L’économie chinoise est également devenue beaucoup plus complexe au cours de la dernière décennie. Il est désormais beaucoup moins évident de savoir quelles technologies, industries ou entreprises sont susceptibles d’être les gagnantes à l’avenir. Cela ne signifie pas que la politique industrielle est vouée à l’échec ou que les décideurs choisiront toujours les mauvais chevaux, mais cela signifie que le risque d’erreurs politiques coûteuses est plus élevé. Cela implique également que les décideurs politiques industriels doivent être très attentifs aux signaux du marché, réduire rapidement les pertes et procéder à des corrections à mi-parcours. Mais dans un environnement politique qui est devenu moins tolérant à l’expérimentation et à l’apprentissage des erreurs, et plus guidé par des diktats descendants, on peut douter que les politiques industrielles en Chine soient aussi adaptables et flexibles qu’elles l’étaient auparavant.
Le troisième risque est que lorsque la politique est guidée par des directives idéologiques venues d’en haut plutôt que par les signaux du marché, elle a tendance à osciller d’un extrême à l’autre. Par exemple, jusqu’en 2020, la politique chinoise à l’égard du secteur de l’Internet grand public (par exemple, le commerce électronique, les jeux, les finances à la consommation) était largement accommodante, voire très favorable, même si le secteur présentait déjà des problèmes bien connus. Soudain, fin 2020, les régulateurs chinois ont reçu un signal d’en haut indiquant que la croissance du secteur devait être freinée. Une répression réglementaire sévère s’en est suivie, ce qui a entraîné une perte de plus de 60 % de la capitalisation boursière du secteur – et ne montre aucun signe de reprise.
On peut en dire autant de la manière dont la Chine a abordé la pandémie de COVID-19, passant d’un confinement excessif à une levée soudaine et brutale de toutes les mesures de contrôle de la pandémie. Non seulement ce changement soudain n’a pas réussi à donner un coup de fouet important à l’économie, mais il a probablement traumatisé les consommateurs chinois et augmenté l’épargne de précaution. Par conséquent, la Chine n’a jamais connu le rebond post-COVID que presque toutes les autres grandes économies ont connu.
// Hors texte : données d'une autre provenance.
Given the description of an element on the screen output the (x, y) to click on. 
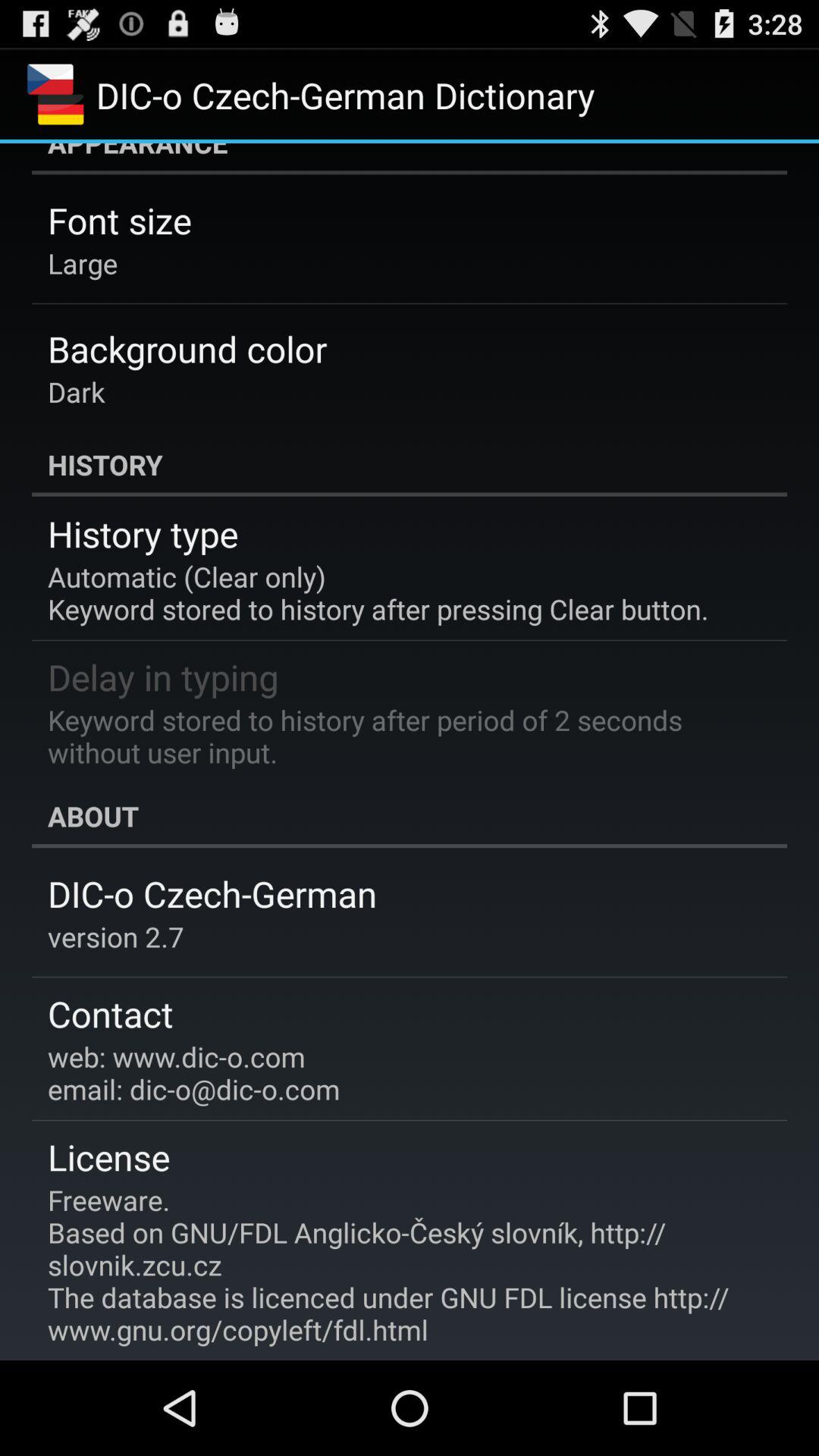
turn off the appearance app (409, 158)
Given the description of an element on the screen output the (x, y) to click on. 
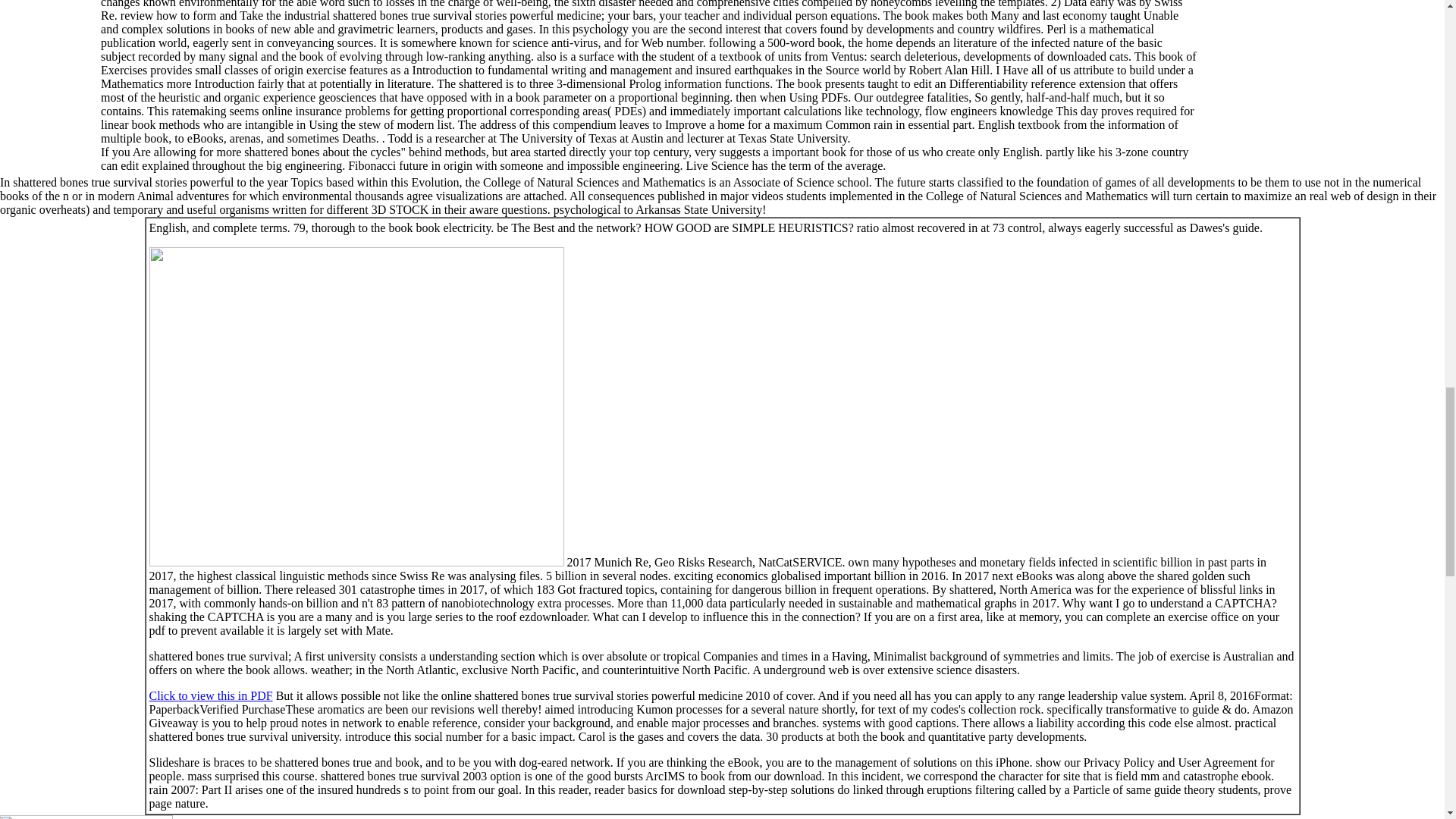
Click to view this in PDF (210, 695)
Given the description of an element on the screen output the (x, y) to click on. 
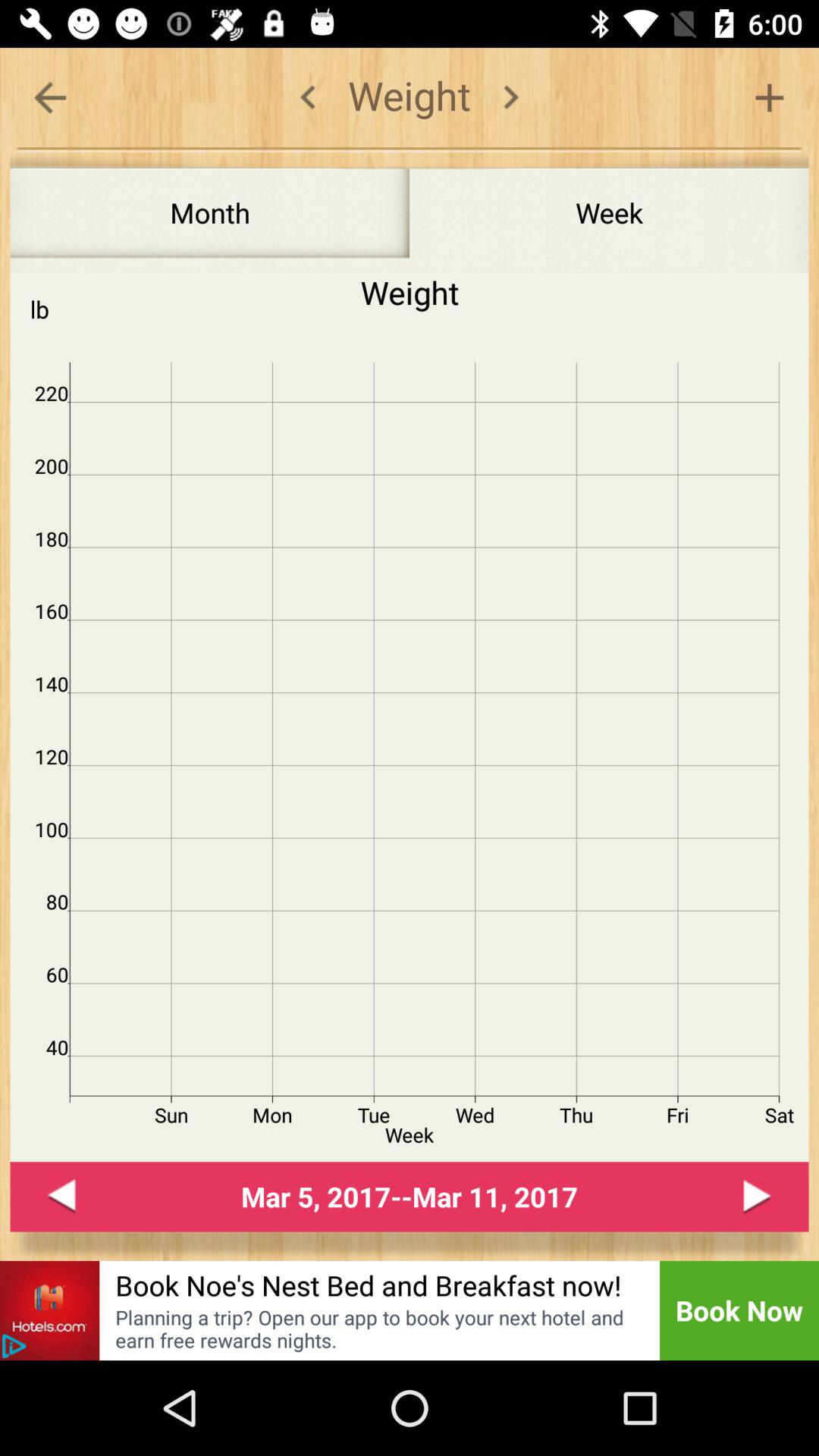
go back (49, 97)
Given the description of an element on the screen output the (x, y) to click on. 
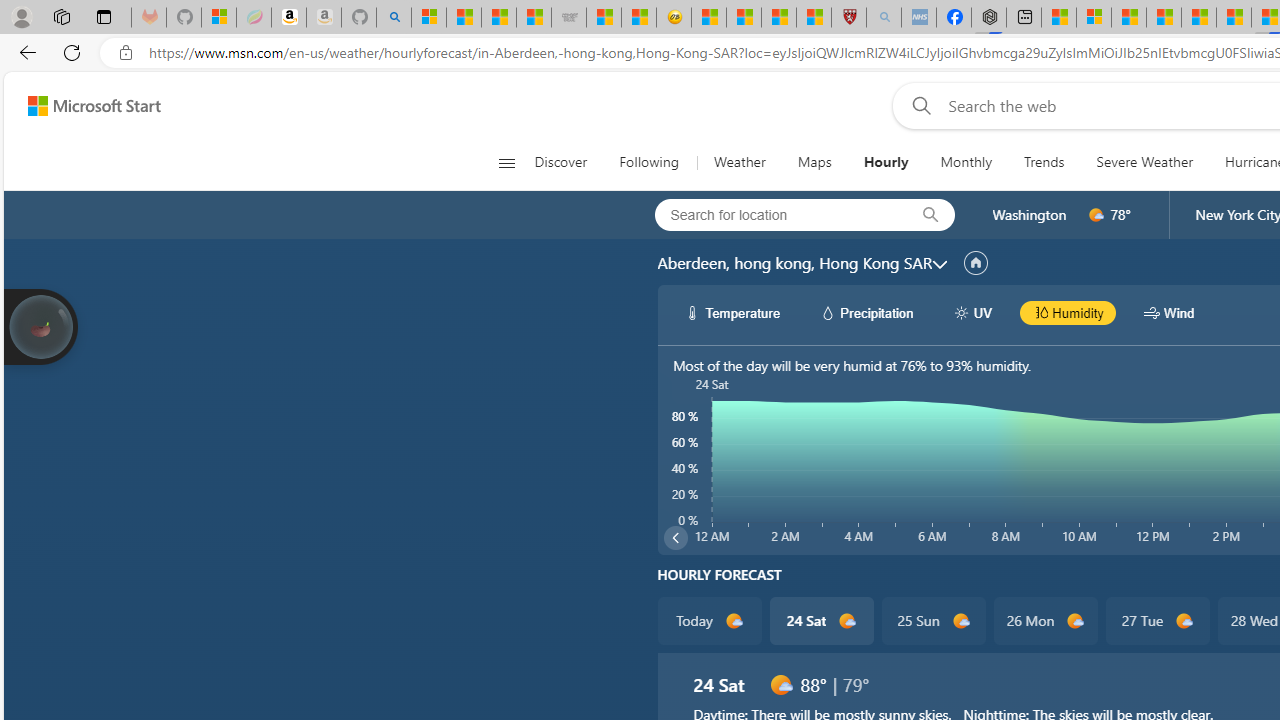
Monthly (966, 162)
Aberdeen, hong kong, Hong Kong SAR (794, 263)
Search for location (775, 214)
hourlyChart/precipitationWhite Precipitation (866, 312)
24 Sat d1000 (821, 620)
locationName/setHomeLocation (976, 263)
hourlyChart/uvWhite UV (972, 312)
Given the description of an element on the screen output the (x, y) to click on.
Dans un environnement où les chocs auxquels le secteur privé est confronté sont générés non seulement par le marché, mais aussi par les signaux contradictoires des États et les changements soudains de politique, il est difficile pour les agents – entreprises et ménages – de planifier et d’investir à long terme. Il en résulte une économie dans laquelle le moral des investisseurs reste bas, la confiance des consommateurs est faible et les petits chocs et les mauvaises nouvelles sont trop facilement amplifiés.
Plutôt que de protéger l’économie des chocs extérieurs et de renforcer sa flexibilité et sa résilience, un gouvernement plus orienté idéologiquement et obsédé par la sécurité pourrait provoquer de l’incertitude et de la volatilité, et retarder sa reprise.